Kisela had no objective factors to support his threat perception. He had a “welfare check” dispatch call; he had information that a woman with a knife was acting erratically by cutting a tree with a knife. Significantly, this erratic behavior took place in the privacy of her own yard. She was not in the public where she may have posed a threat to others. And when Kisela decided to shoot her, she was walking in a non-threatening manner with a knife in her hand down by her side toward a longtime friend and companion.


Those were not the kind of “objective factors” upon which to base a decision to use potentially lethal force.

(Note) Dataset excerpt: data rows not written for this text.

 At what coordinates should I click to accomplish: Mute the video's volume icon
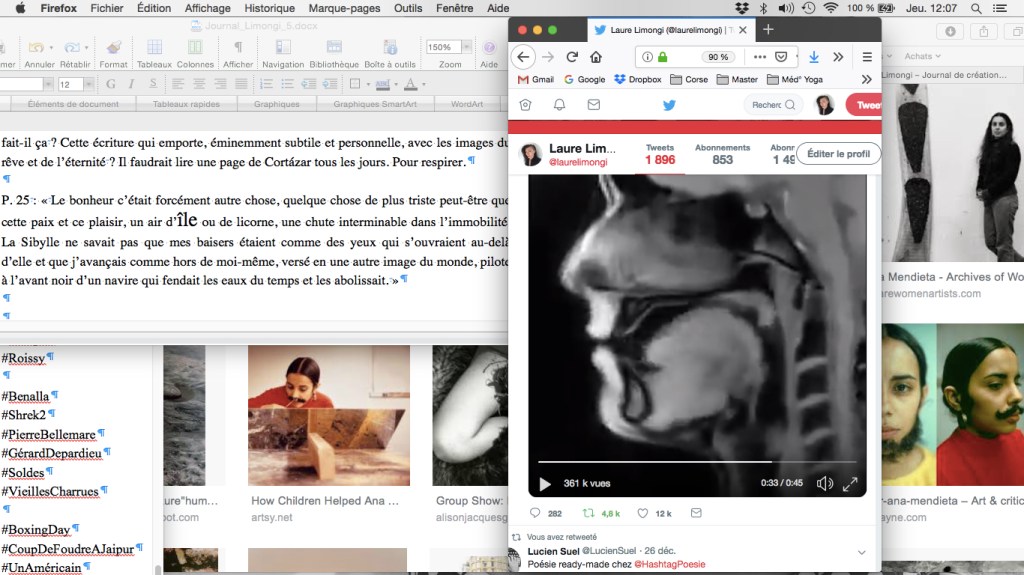[x=824, y=484]
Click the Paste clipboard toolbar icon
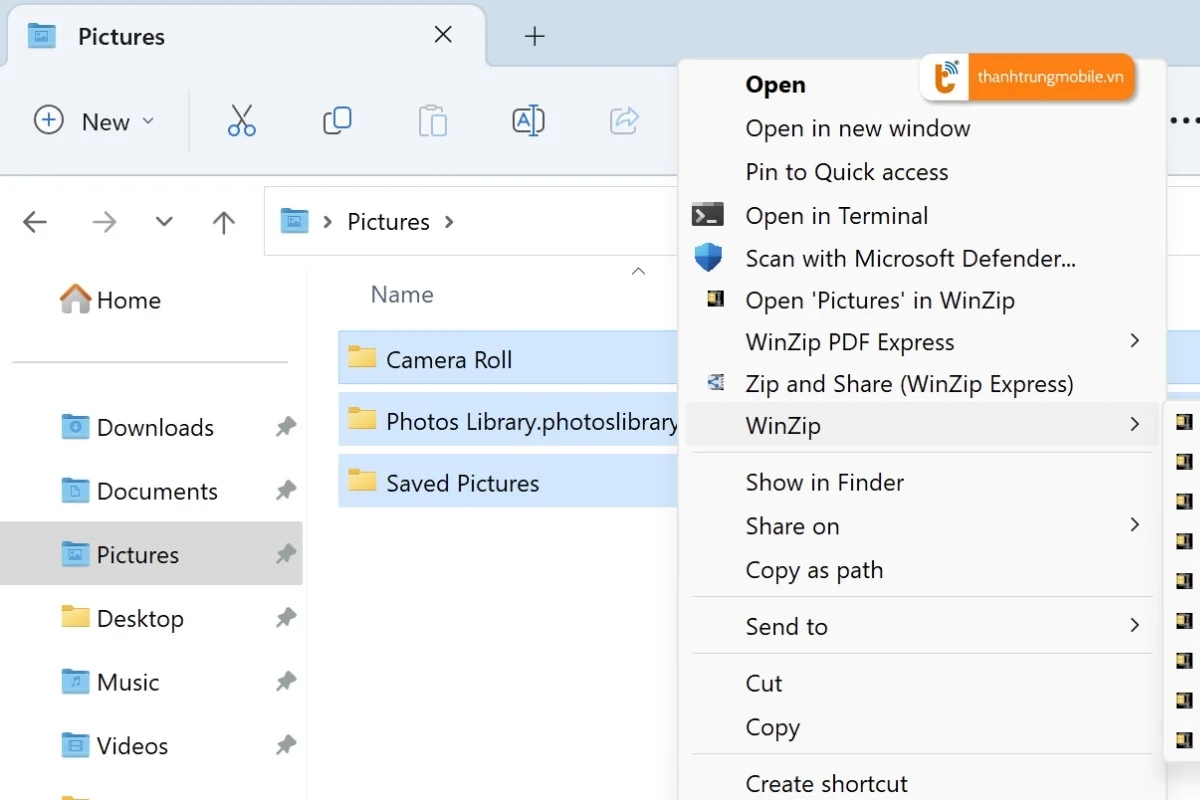This screenshot has height=800, width=1200. point(432,121)

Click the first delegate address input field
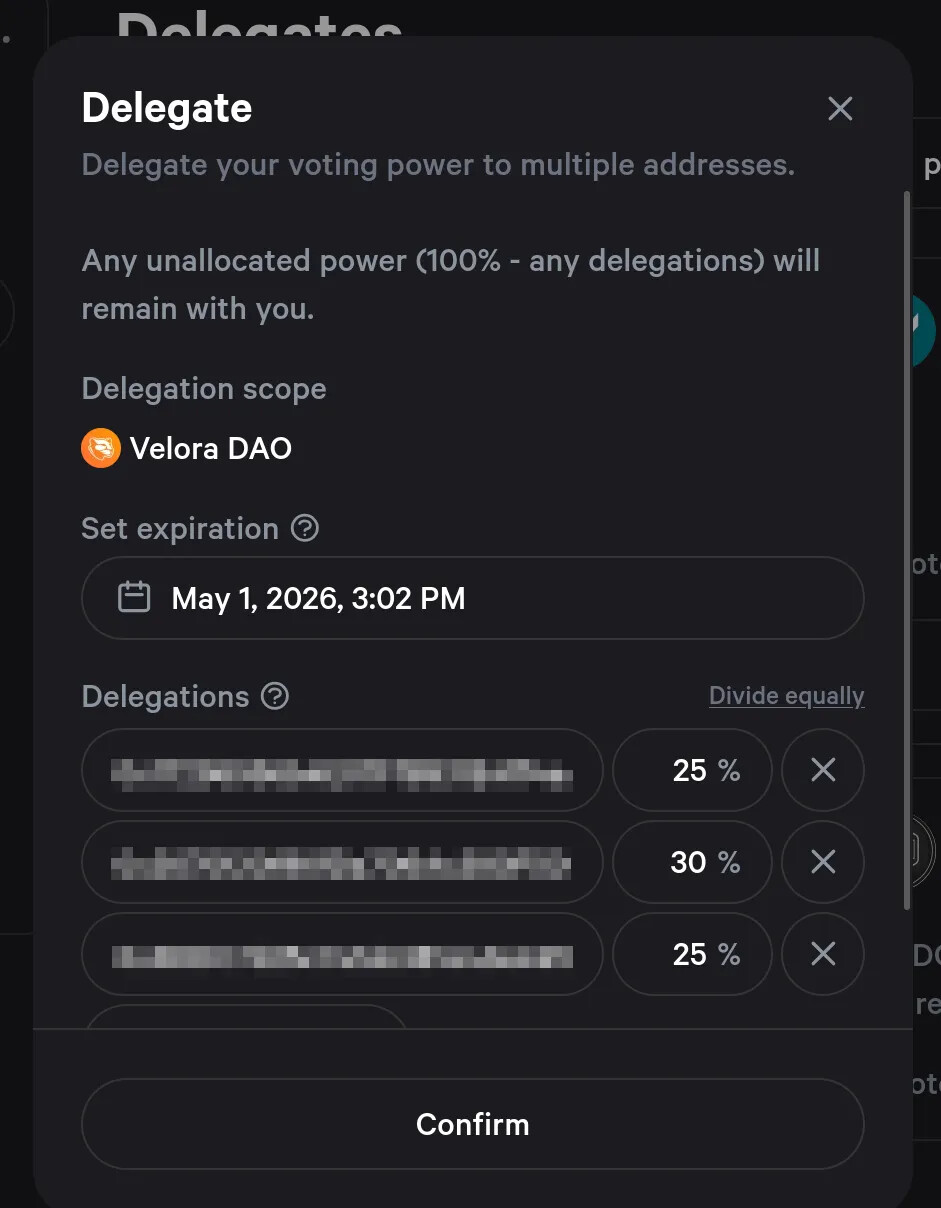tap(341, 770)
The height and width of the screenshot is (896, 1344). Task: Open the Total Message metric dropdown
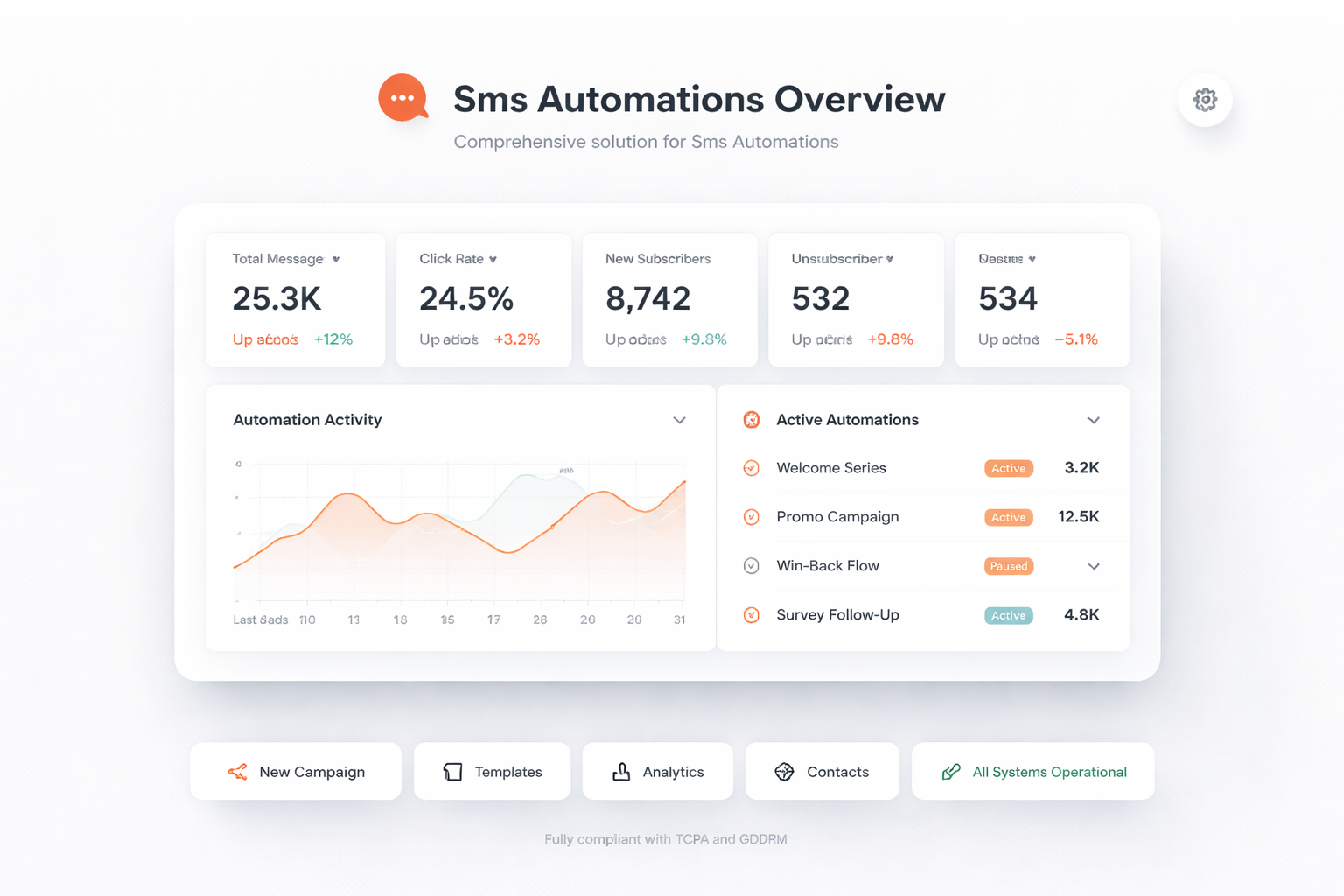click(x=336, y=260)
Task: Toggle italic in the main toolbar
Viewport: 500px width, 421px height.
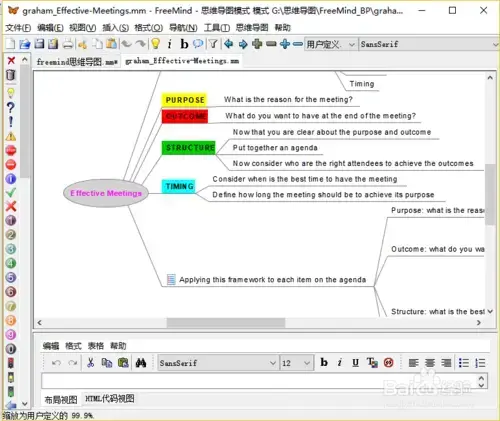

As the Ninth Circuit put it, “’Law enforcement officials may not kill suspects who do not pose an immediate to their safety or to the safety of others simply because they are armed.’”


Mere Presence of Weapon Does Not Justify Excessive Force


We pointed out in a post this past October that the Fifth Circuit Court of Appeals has adopted the same rule of law: the mere presence of a weapon does not justify excessive or lethal force by the police.


The simple fact is that these three officers should not have responded to this “welfare check” call involving a subject with obvious mental health issues, without calling for help from department that was so equipped. The UAPD does not have a Crisis Intervention Team (CIT) program that provides mental health training to its officers—training that equips officers with the knowledge, language, and skill set to effectively and non-violently respond to mental health calls.


Three campus police officers responding to a “welfare check” dispatch call was a recipe for a tragedy. The only training they had was to yell out, “drop the knife.” They were not responding to a “reported crime” dispatch where a yell to “drop the knife” may have been sufficient to justify either excessive or lethal force. As the Ninth Circuit pointed out, the officers were not at the Hughes residence to arrest Ms. Hughes, but rather to “investigate her peculiar behavior.”


All these factors compelled the Ninth Circuit to conclude that Ms. Hughes was entitled to a trial by jury in her civil rights lawsuit against Corporal Kisela claiming excessive force in violation of her constitutional rights.


We believe, however, this case will never reach a jury. The State of Arizona will settle. And so it should.